An assessment of the tenents on the book, bringing maximal candor to bear, goes like this:

(1) Not every anti-competitive practice can be condemned;

MOST anti-competitive practices are just fine, just do not knick anyone who matters or upset one of the big boys. It is open season on small fry, especially if they are interesting or innovative.

(2) Intent evidence should be used sparingly;

Intent does not matter because we do not really care if you did intend to cream that little competitor, just as long as he was a small fry. Then its OK. Do not, however, mess with the big boys.

(3) Whether intervention is justified may defend depend on the remedy;

That is, after 10 billion gallons of blood from many are spilled we will then argue about what to do, but eventually turn to which form of hand slap should we use.


(4) An antitrust rule that cannot be administered effectively is worse than no rule at all; and

The rule of do nothing or next to it is extremely easy rule to administer and consistent with my positions here that the law is only to make life safe for the big boys, to preserve and protect the status quo and to have law serve only monied interests.

(5) Administrative and compliance costs count.

DOING NOTHING most of the time has very low administrative and compliance costs. Governmental officials can take longer vacations. Budgets can be cuts.

Are we surprised Microsoft funds research at Chicago or that no one is lobbying for a privately enforceable, federal mini FTC Act or no dirty tricks act. Besides who can fight the big boys, given their purses and consider how clean of antitrust cases the present system keeps federal court dockets.

We should be ashamed of the Chicago position. We often do not even get the analysis right. The small American family farm, for example, was fair game for extermination by the large corporate combines only because economists did not include in the production functions of such farms the excellent quality of Americans that were also produced on such farms. The Chicago general position here is, I believe, just sorry free market apologetics which fails to address the very elements which have long offended and alienated intellectuals in regard to Western Capitalism, still.

Kimball Corson

Suitable castrated, the antitrust laws have no good uses.

josh

"Hovenkamp starts with the definition of network as 'a market subject to economies of scale in consumption.' That seems wrong; that is more a definition of a network externality that of a network itself. We should think of the early canal system as a network even though the key consumption externality—congestion— was negative."
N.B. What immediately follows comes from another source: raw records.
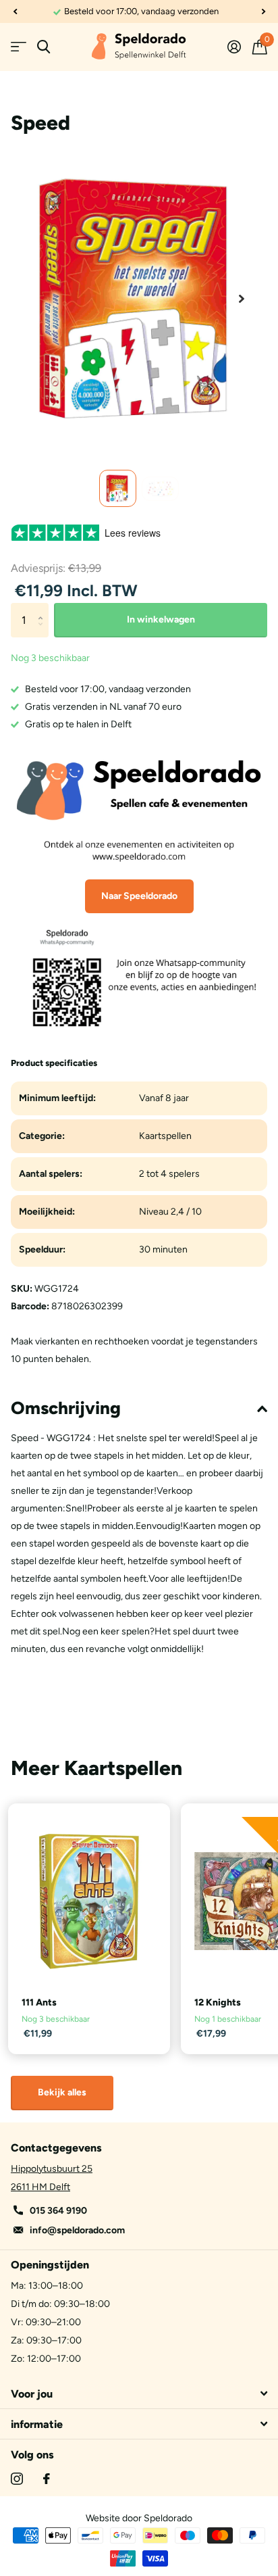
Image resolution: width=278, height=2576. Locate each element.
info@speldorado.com (77, 2230)
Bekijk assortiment (18, 47)
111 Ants (39, 2002)
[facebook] (46, 2478)
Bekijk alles (62, 2092)
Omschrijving (66, 1408)
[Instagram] (17, 2479)
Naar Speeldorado (139, 896)
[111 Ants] (89, 1901)
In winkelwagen (161, 619)
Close (139, 2393)
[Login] (234, 46)
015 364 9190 (58, 2210)
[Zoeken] (43, 47)
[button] (15, 11)
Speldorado (168, 2518)
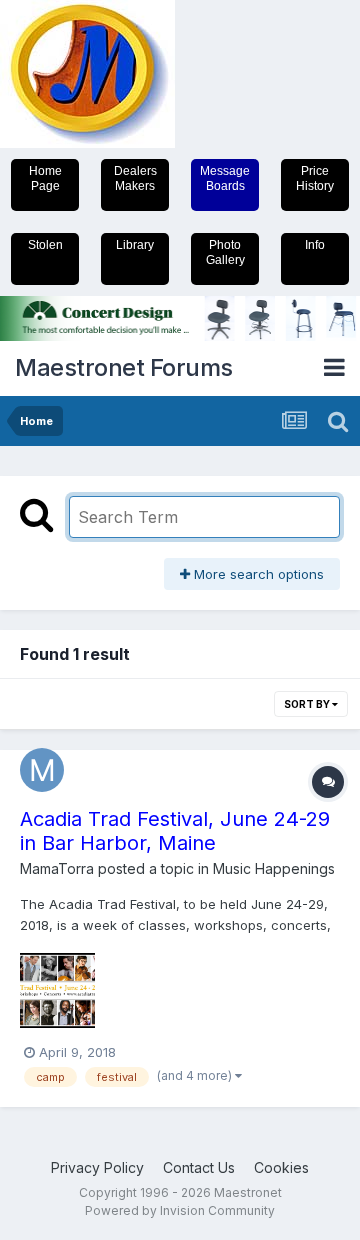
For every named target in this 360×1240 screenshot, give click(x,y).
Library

As a former U of C grad with the entirte economics background of a 1200-person Econ 101 class my freshman year 13 years ago, I found the above quote, and Professor Picker's class a little frustrating, daunting and funny.

Why is it that of all the areas of academia (non-science) economics has its own language. Isn't there some better way to say "We should think of the early canal system as a network even though the key consumption externality—congestion— was negative" in English?
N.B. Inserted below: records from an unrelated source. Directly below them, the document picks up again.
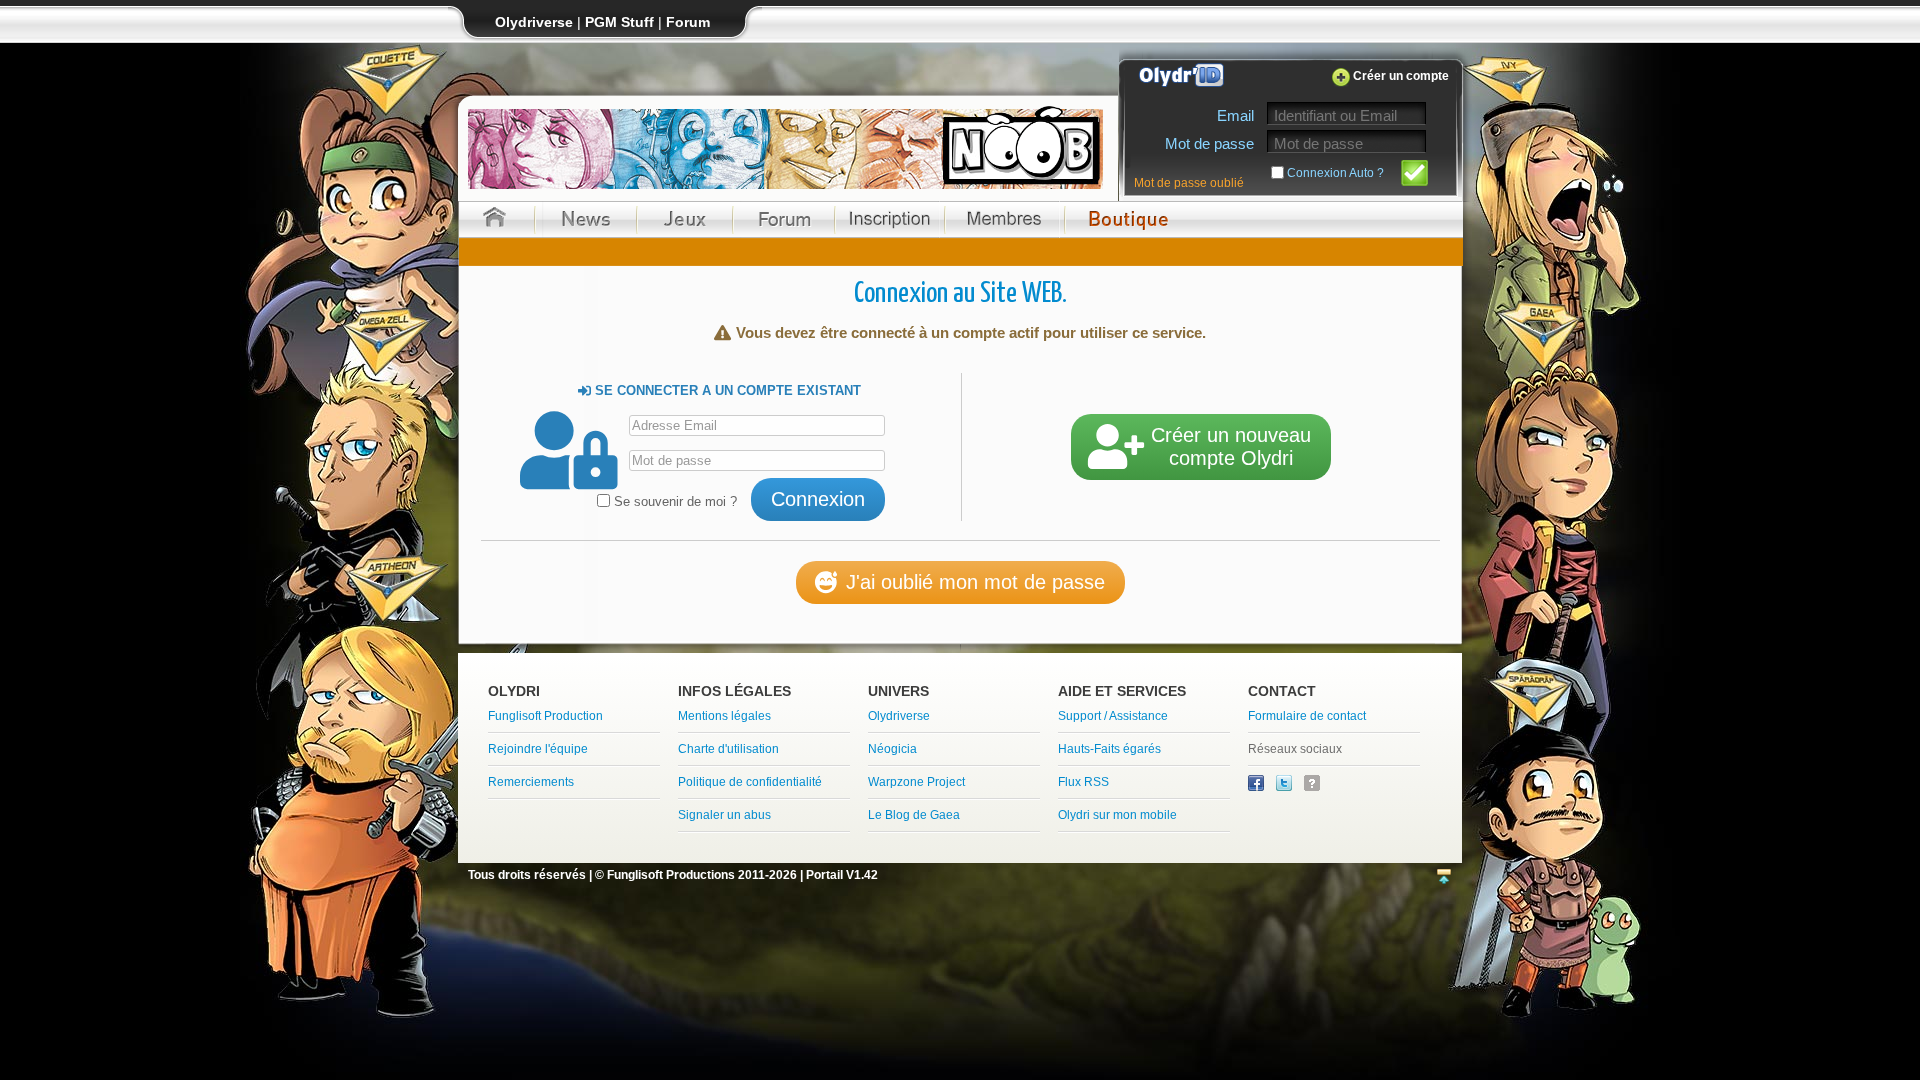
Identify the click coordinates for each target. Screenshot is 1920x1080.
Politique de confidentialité (750, 782)
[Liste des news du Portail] (586, 219)
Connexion (818, 499)
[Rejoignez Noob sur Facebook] (1257, 787)
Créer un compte (1401, 76)
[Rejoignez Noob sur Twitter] (1285, 787)
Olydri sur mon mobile (1117, 815)
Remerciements (531, 782)
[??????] (1312, 787)
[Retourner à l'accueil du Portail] (494, 219)
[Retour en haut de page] (1444, 877)
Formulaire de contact (1307, 716)
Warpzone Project (916, 782)
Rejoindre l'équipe (538, 749)
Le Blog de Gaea (914, 815)
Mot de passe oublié (1189, 183)
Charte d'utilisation (728, 749)
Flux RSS (1083, 782)
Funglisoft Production (545, 716)
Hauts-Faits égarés (1109, 749)
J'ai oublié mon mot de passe (975, 582)
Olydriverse (899, 716)
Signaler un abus (724, 815)
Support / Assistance (1113, 716)
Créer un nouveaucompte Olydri (1231, 446)
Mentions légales (724, 716)
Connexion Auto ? (1335, 173)
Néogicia (892, 749)
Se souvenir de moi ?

While I understand it was never the Law School's function to give remedial Economics lessons to its students, it always seemed a little odd to have so many classes geared toward those with graduate-level econ backgrounds.

Perhaps one of the greatest revolutions in Antitrust Law, and the school of law and economics in general, would be to speak and write in plain English. That's why of all the academics on the subject, I always preferred Judge Posner. His writing always seems to take into account the fact that his reader might not be a PhD candidate.